Grâce aux propriétés quantiques de la matière, l’informatique quantique offre des avancées spectaculaires. Certains problèmes, qui demanderaient un temps démesuré à un ordinateur classique, deviennent bien plus accessibles.
On pourrait notamment citer l’algorithme de Grover, permet de rechercher un élément parmi N possibilités en seulement √N étapes, contre N pour un algorithme classique, ce qui accélèrerait grandement les calculs en intelligence artificielle par exemple.
On pourrait aussi citer l’algorithme de Shor, qui permet de factoriser un grand nombre en un temps polynomial, alors qu’un ordinateur classique mettrait un temps exponentiel. Cela signifie que certains systèmes de chiffrement actuels, comme RSA, pourraient être vulnérables aux ordinateurs quantiques suffisamment puissants.
Alors, un ordinateur quantique est seulement un ordinateur classique mais en beaucoup plus puissant ? Et bien, pas exactement, et c’est même beaucoup plus complexe que ça…
L’informatique quantique c’est cool, mais…
Présenté comme ça, l’ordinateur quantique semble être la solution à tous nos problèmes… Et pourtant, ce n’est pas si simple. Contrairement à une idée reçue, un ordinateur quantique n’est pas juste une version « ultra-puissante » d’un ordinateur classique. Il n’accélère pas tous les calculs de manière uniforme.
Par exemple, les modèles d’intelligence artificielle générative, comme ChatGPT, ne seraient pas révolutionnés par l’informatique quantique. Les LLMs (Large Language Models) reposent sur des réseaux de neurones et des matrices massives à multiplier. Or, les ordinateurs quantiques ne sont pas nécessairement plus rapides pour ce type d’opérations.

Dans ce cas précis, ils peuvent être utiles dans les calculs intermédiaires, mais pas dans toute la chaîne de raisonnement.
En revanche, ils sont particulièrement prometteurs pour des tâches spécifiques, comme la simulation de molécules pour la découverte de nouveaux médicaments ou l’optimisation de problèmes complexes (logistique, finance, physique des matériaux).
Par ailleurs, les ordinateurs quantiques ne sont pas encore des outils utilisables à grande échelle. Les qubits sont extrêmement fragiles: la moindre perturbation externe (chaleur, vibrations, ondes électromagnétiques) peut les faire perdre leur état et donc fausser les résultats des calculs.
Les machines actuelles nécessitent des conditions extrêmes pour fonctionner, comme des températures proches du zéro absolu (-273°C). De plus, même les meilleurs ordinateurs quantiques d’aujourd’hui ont un taux d’erreur élevé, ce qui limite leur utilité.

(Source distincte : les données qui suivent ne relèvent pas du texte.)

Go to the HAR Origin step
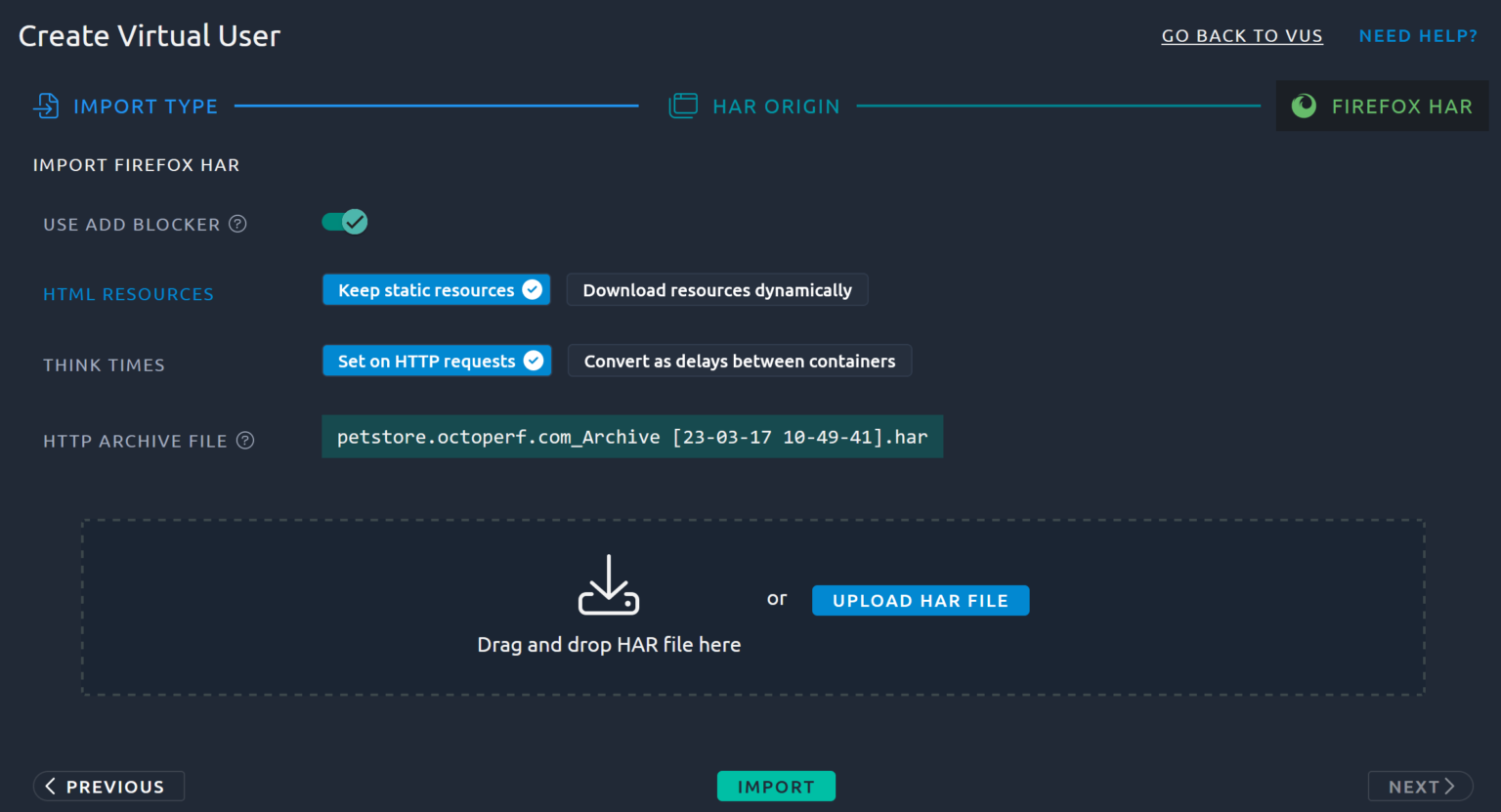 [776, 107]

En parallèle, les algorithmes adaptés aux ordinateurs quantiques sont encore rares. Autrement dit, même si on construisait demain une machine parfaite, il resterait à inventer et optimiser les logiciels pour exploiter son potentiel.
Aussi, un point souvent mal compris est que l’informatique quantique ne permet pas de tester toutes les solutions en parallèle et de « deviner » immédiatement la bonne réponse.
Contrairement à des systèmes parallèles ou distribués, on ne récupère qu’un seul résultat et non une multitude. Cette contrainte majeure force à trouver des cas d’usages spécifiques aux ordinateurs quantiques qui ne nécessitent de trouver que la réponse exacte.
En somme, les ordinateurs classiques et quantiques sont complémentaires. Malheureusement, aujourd’hui, c’est surtout un outil de communication pour les entreprises qui investissent dessus. Ces dernières sont dans une course à la suprématie quantique et des publications comme celles sur Ocelot, Willow ou Majorana arrivent périodiquement tous les 4–5 ans. Aujourd’hui, le champ d’application reste limité à la recherche et à seulement certains types de calculs spécifiques.
Cependant, l’informatique quantique est sans aucun doute une révolutionqui viendra taper à notre porte d’ici quelques années avec de la chance.